IGCC电厂水分级利用与零排放方案研究

doi:10.11930/j.issn.1004-9649.201802048

摘要/Abstract

摘要： 针对国内首家IGCC电厂运行过程中存在的用排水流程不尽合理、煤气化与含硫废水处理难度大等问题，开展了水分级利用与零排放方案研究。通过系统分析诊断IGCC电厂用排水现状，尤其是废水处理系统的运行状况，提出了具体改造方案，主要内容有：（1）做好废水分类收集、分级使用工作，分别回收低盐和高盐废水；（2）根据不同废水水质特点，分别提出了生活污水、煤气化与含硫废水、化学制水系统反渗透浓水、末端废水处理工程改造方案，尤其是针对IGCC电厂特有的煤气化与含硫废水，提出了全新的处理工艺路线。按上述水分级利用与零排放方案改造，可使IGCC电厂实现废水零排放，单位发电量取水量由原来的1.51 m³/（MW·h）降低到1.01 m³/（MW·h）。

关键词: IGCC电厂, 水分级利用, 超低排放, 零排放, 煤气化与含硫废水

Abstract: In the first IGCC power plant in China, there are some problems in the operation process such as the water drainage process is not reasonable and the coal gasification and sulfur containing wastewater is difficult to deal with. In view of these problems, this study proposes the water gradient utilization and zero emission scheme. Through the systematic analysis and diagnosis of the current situation of IGCC power plant's water utilization and drainage, especially the operation of the wastewater treatment system, a detailed update plan is proposed. The main contents are as follows:(1) Low-salt waste-water and high-salt wastewater should be collected and reused separately; (2) The update schemes of domestic sewage, coal gasification wastewater, chemical desalted water, and terminal waste water treatment are proposed separately. Especially for the special gasification and sulfur containing wastewater of the IGCC power plant, a new treatment process is proposed. Through the upgrade of the above water gradient utilization and zero emission scheme, the zero emission of the whole plant wastewater can be realized, and the water intake for unit power generation is reduced from 1.51m³/(MW h) to 1.01m³/(MW h).

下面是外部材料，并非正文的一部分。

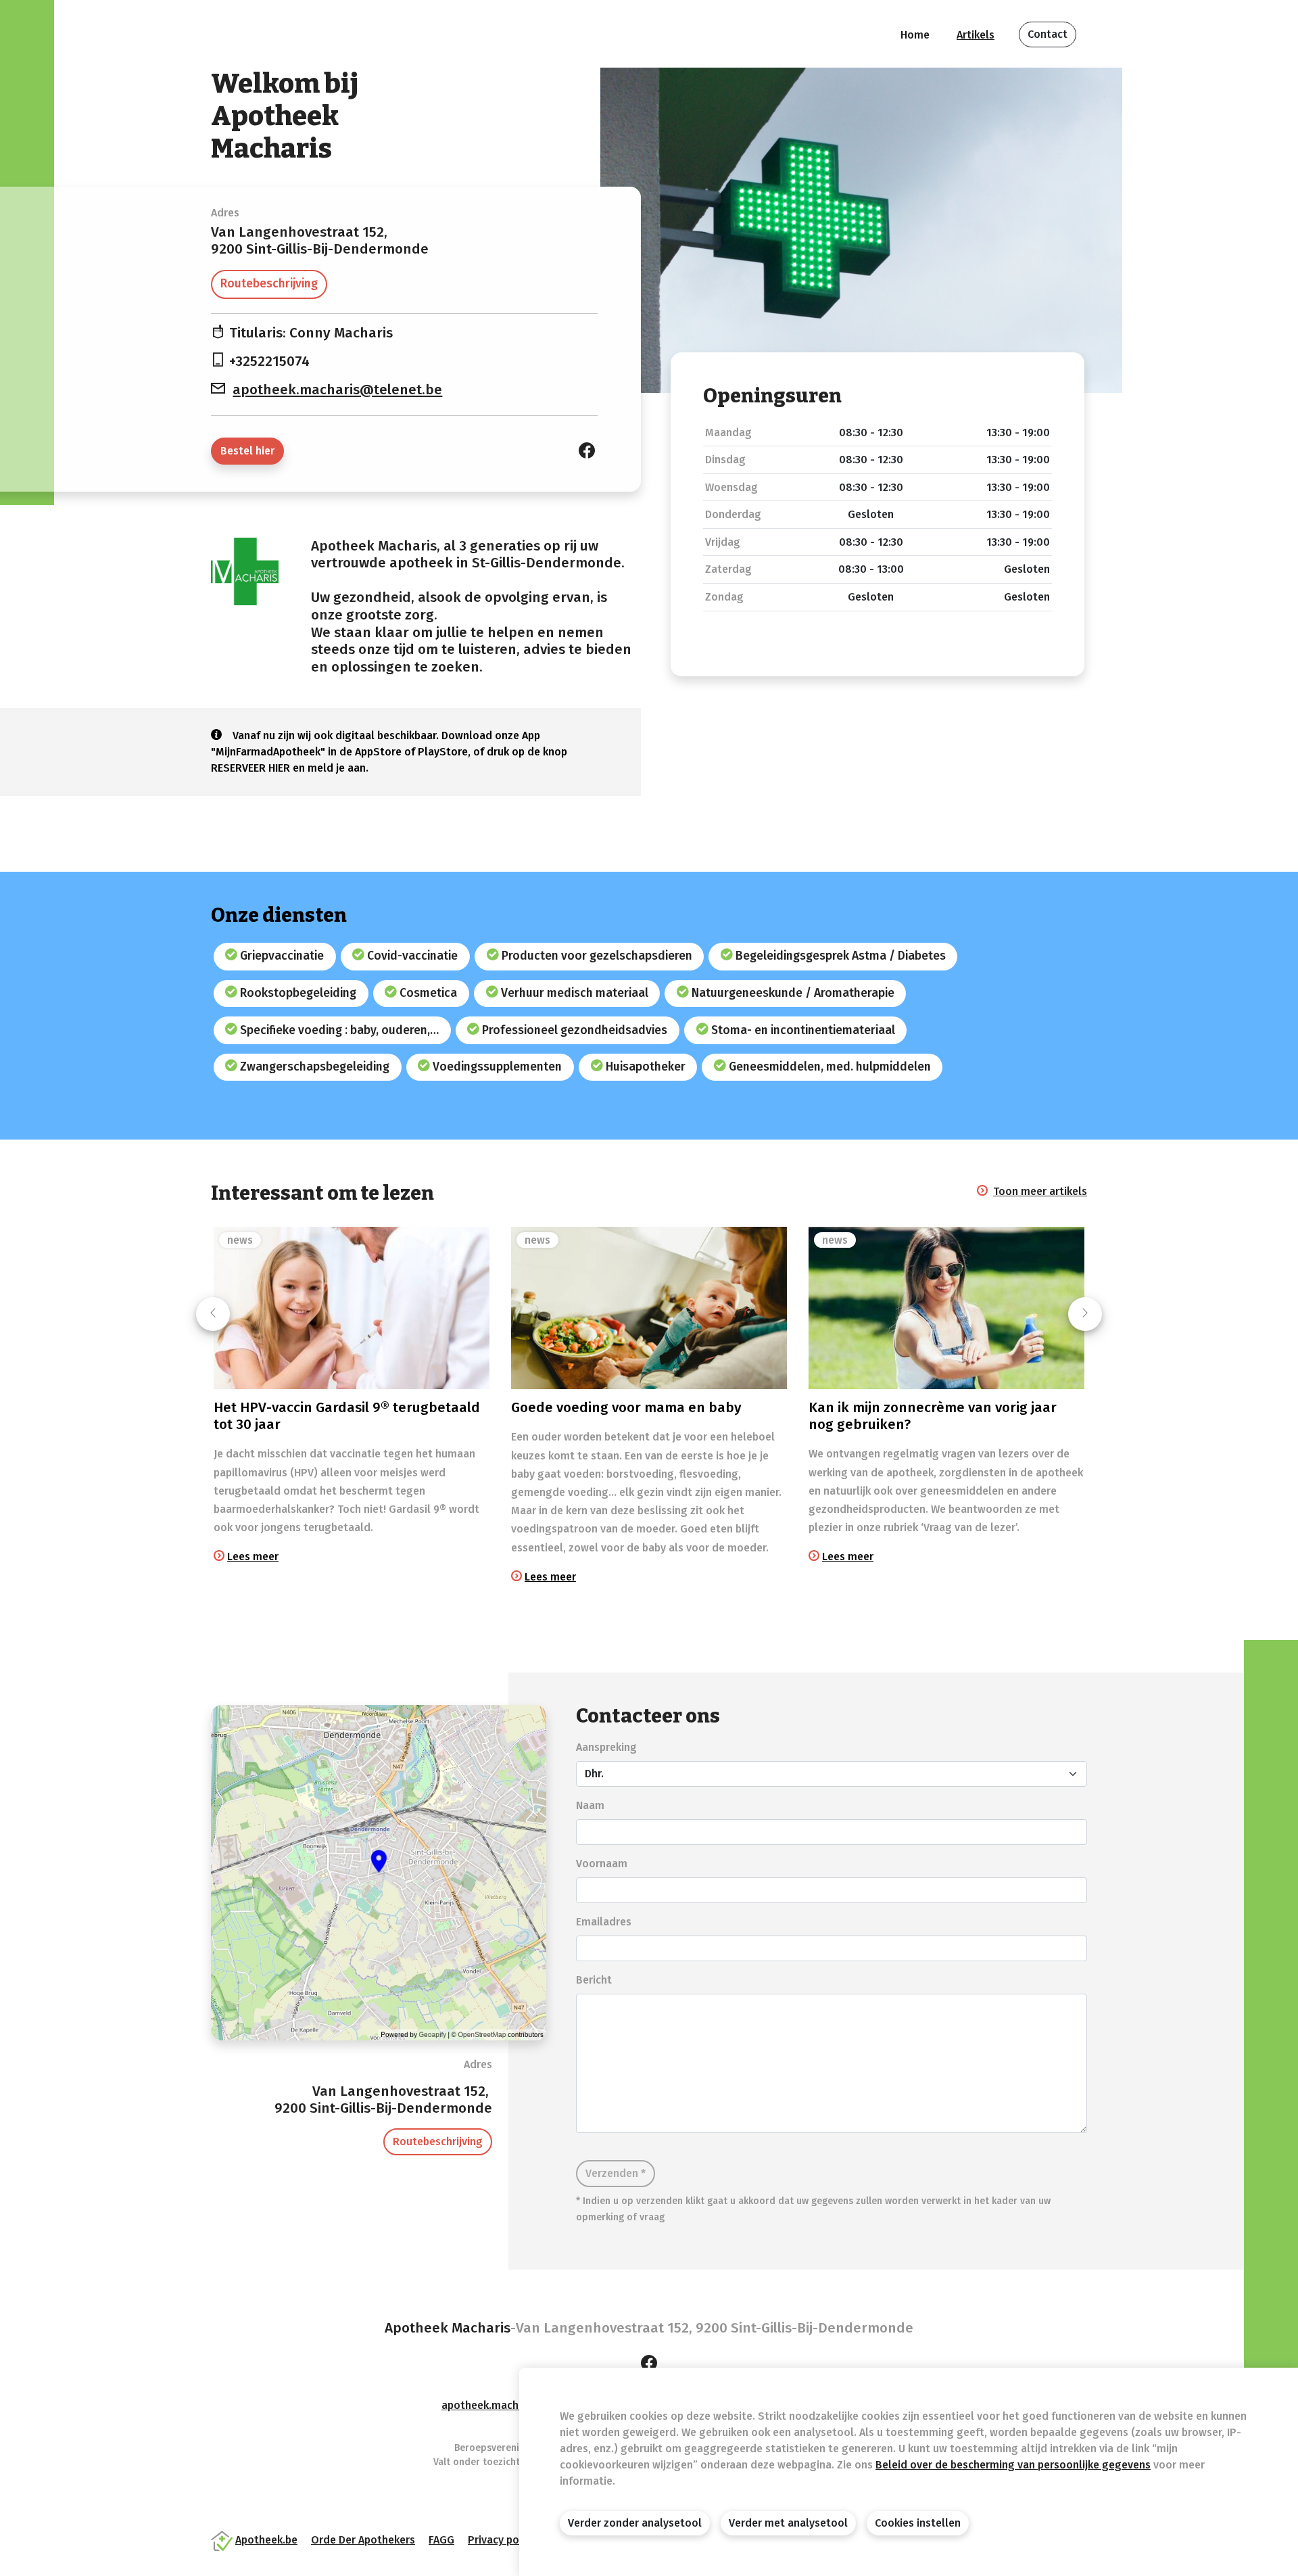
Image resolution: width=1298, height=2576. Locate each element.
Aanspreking (606, 1747)
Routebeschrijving (269, 284)
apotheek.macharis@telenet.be (337, 389)
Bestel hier (247, 450)
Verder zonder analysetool (635, 2522)
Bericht (594, 1979)
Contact (1047, 34)
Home (915, 34)
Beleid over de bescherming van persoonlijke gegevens (1013, 2464)
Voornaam (601, 1863)
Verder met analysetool (788, 2522)
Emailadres (603, 1921)
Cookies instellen (918, 2522)
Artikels (975, 34)
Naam (590, 1805)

Key words: IGCC power plant, water grading use, ultra low emission, zero discharge, coal gasification and sulfur containing wastewater

中图分类号:

吴火强, 袁国全, 刘亚鹏, 王相平, 王璟, 李相军, 吴志宏. IGCC电厂水分级利用与零排放方案研究[J]. 中国电力, 2019, 52(2): 26-33.

WU Huoqiang, YUAN Guoquan, LIU Yapeng, WANG Xiangping, WANG Jing, LI Xiangjun, WU Zhihong. Study on Water Gradient Utilization and Zero Emission Technology in IGCC Power Plant[J]. Electric Power, 2019, 52(2): 26-33.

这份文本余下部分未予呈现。